**Task material:**
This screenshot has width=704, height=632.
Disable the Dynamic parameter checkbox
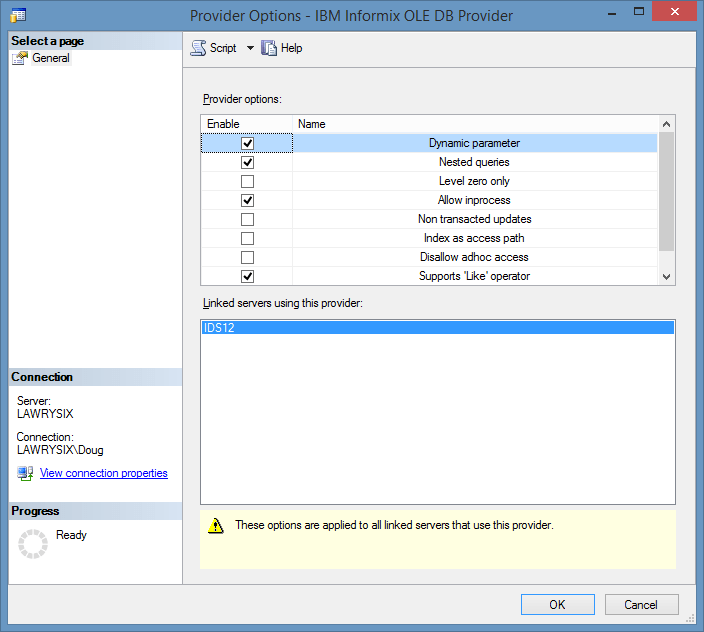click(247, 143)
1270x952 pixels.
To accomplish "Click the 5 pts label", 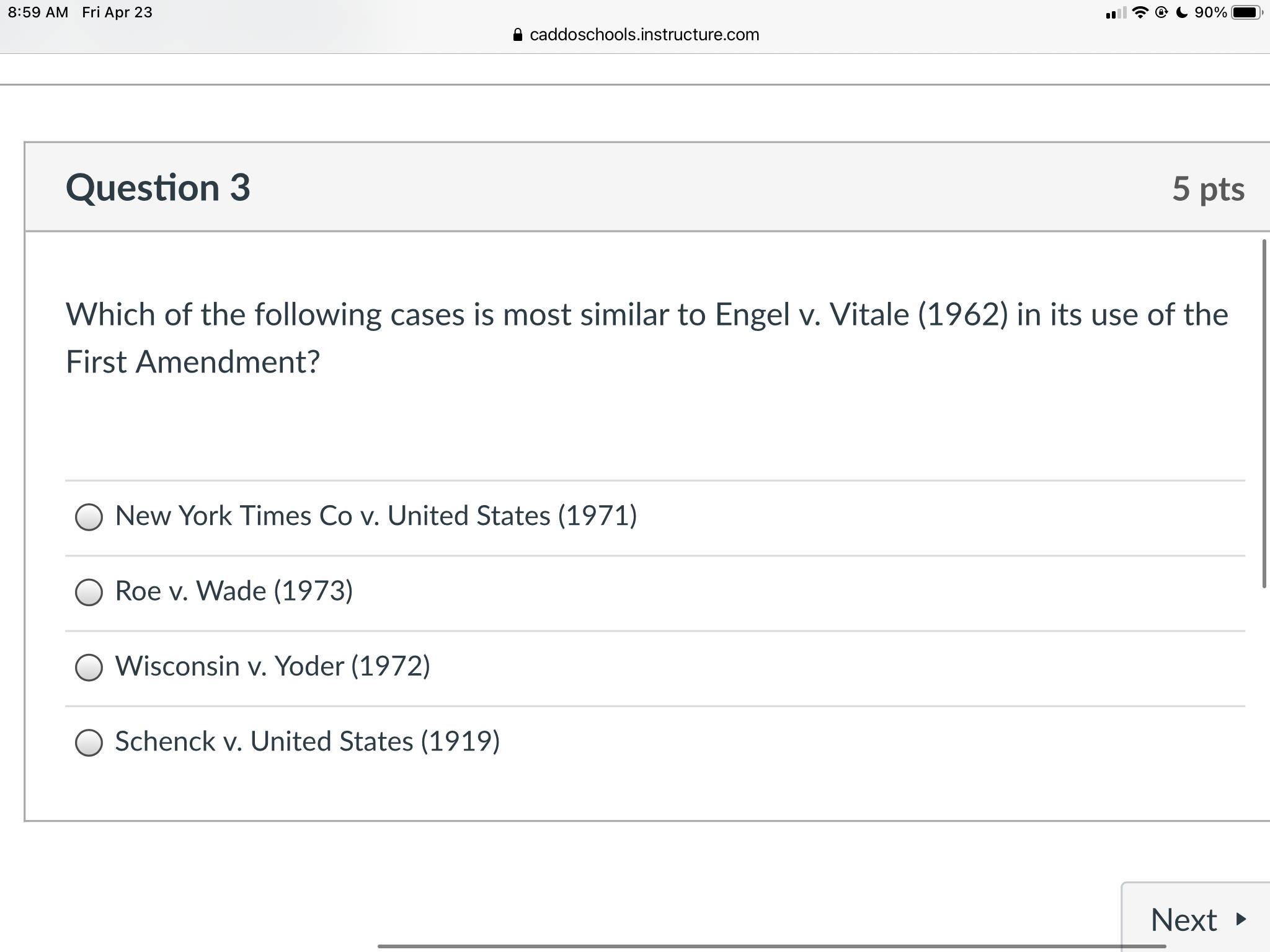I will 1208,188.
--
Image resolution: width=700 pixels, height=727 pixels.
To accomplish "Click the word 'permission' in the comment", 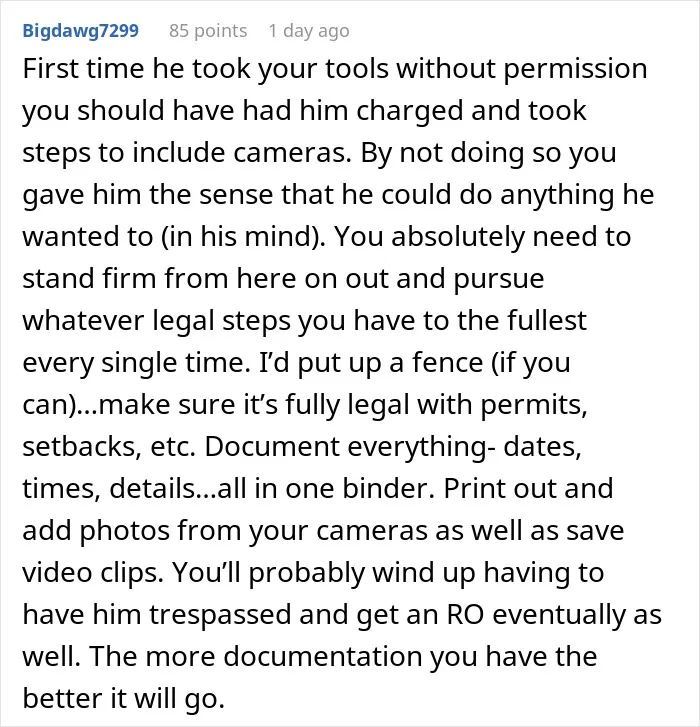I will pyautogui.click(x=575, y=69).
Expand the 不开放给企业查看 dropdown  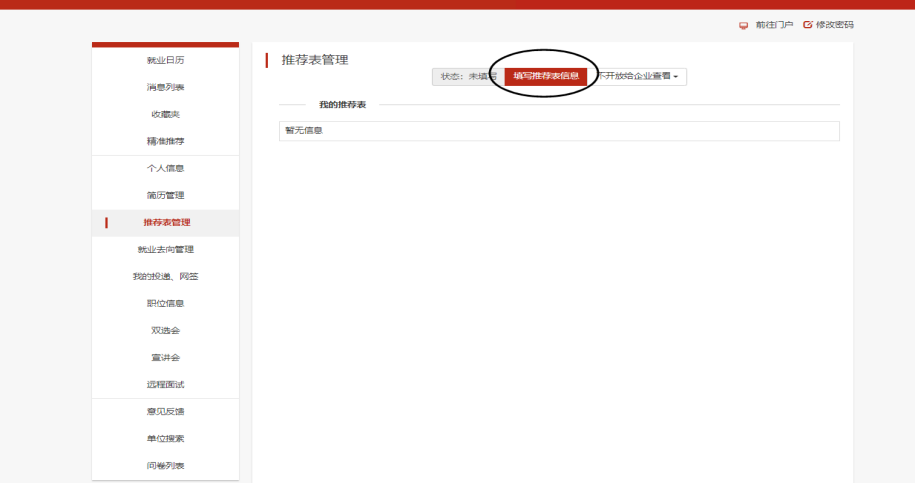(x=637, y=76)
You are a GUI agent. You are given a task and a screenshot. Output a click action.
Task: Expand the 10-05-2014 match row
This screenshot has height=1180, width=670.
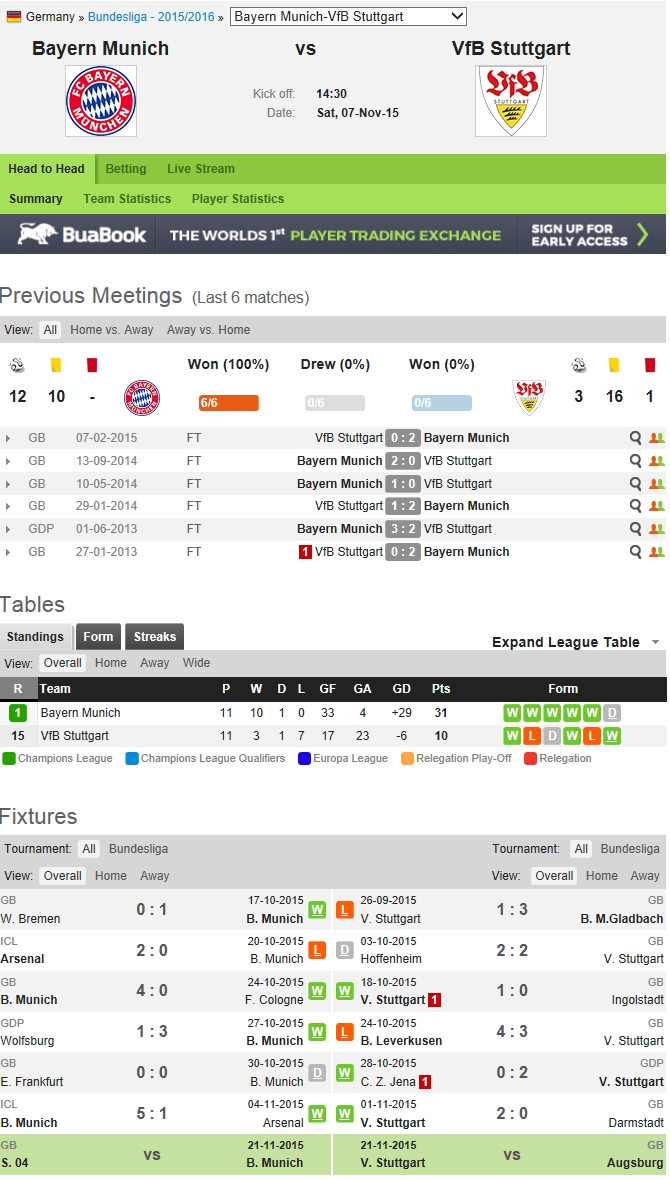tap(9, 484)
* * *
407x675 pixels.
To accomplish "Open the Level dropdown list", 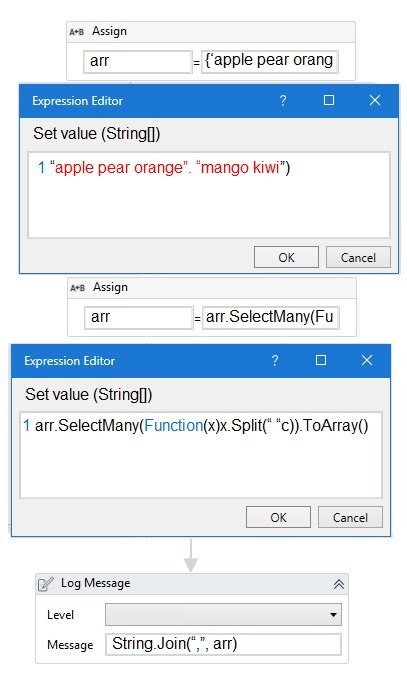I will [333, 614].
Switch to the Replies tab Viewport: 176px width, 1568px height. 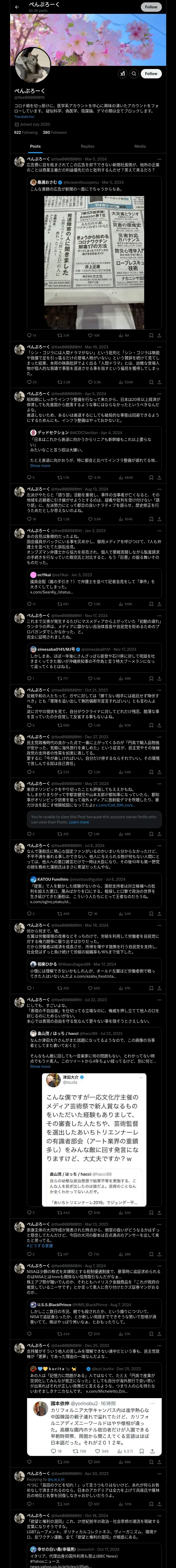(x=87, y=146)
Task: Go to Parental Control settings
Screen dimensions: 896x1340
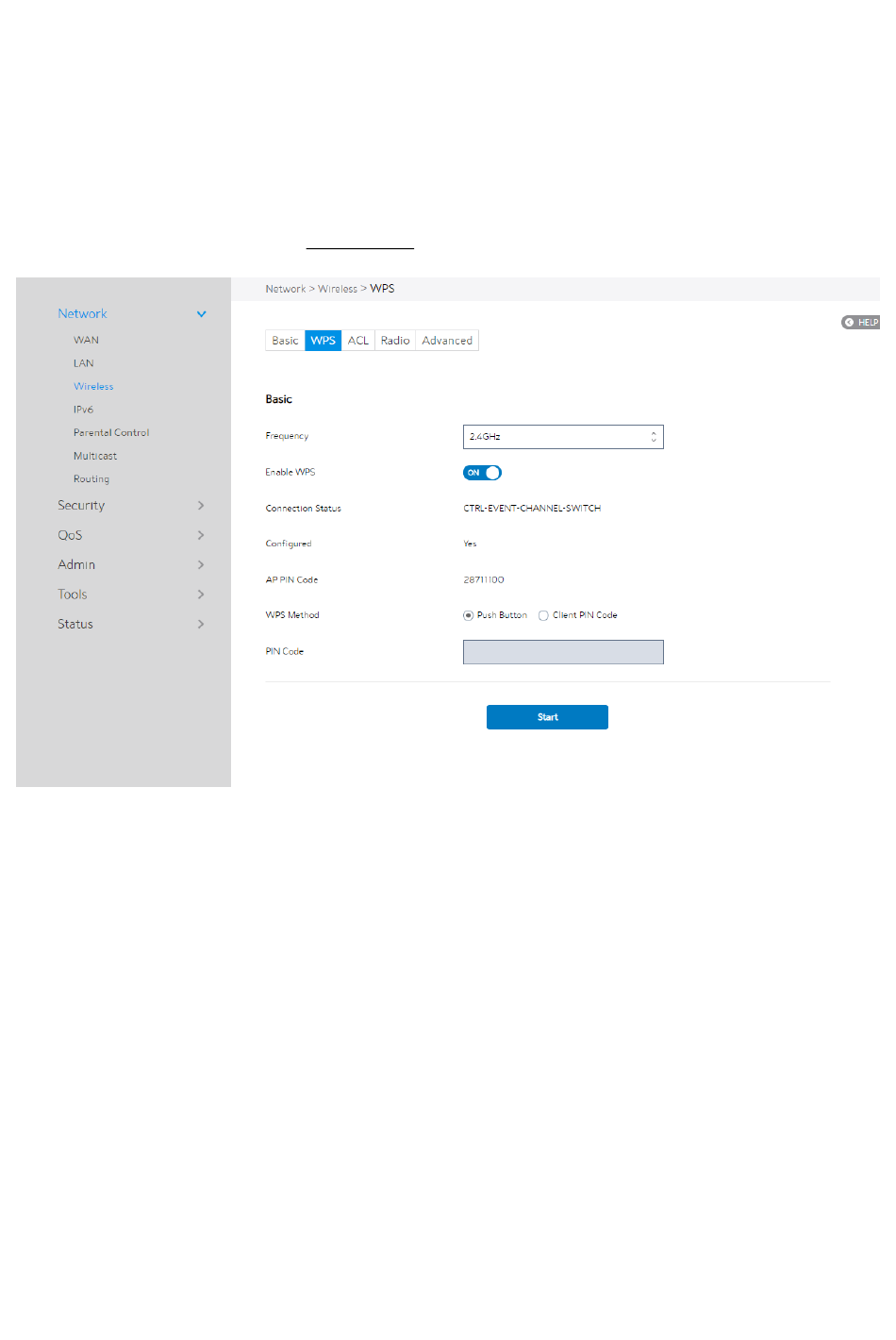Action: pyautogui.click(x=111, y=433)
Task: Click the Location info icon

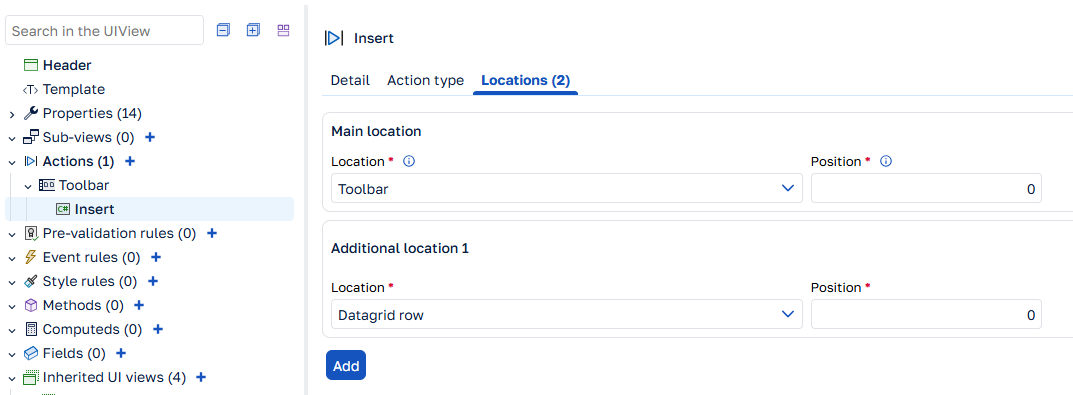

**Task to carry out:** Although pictures appear among the records above, none are to be output; print exactly the lines from the line containing "Task: Go to Parental Control settings" through the line containing "Task: Click the Location info icon".

**Worked solution:**
Task: Go to Parental Control settings
Screen dimensions: 896x1340
Action: pyautogui.click(x=111, y=433)
Task: Click the Location info icon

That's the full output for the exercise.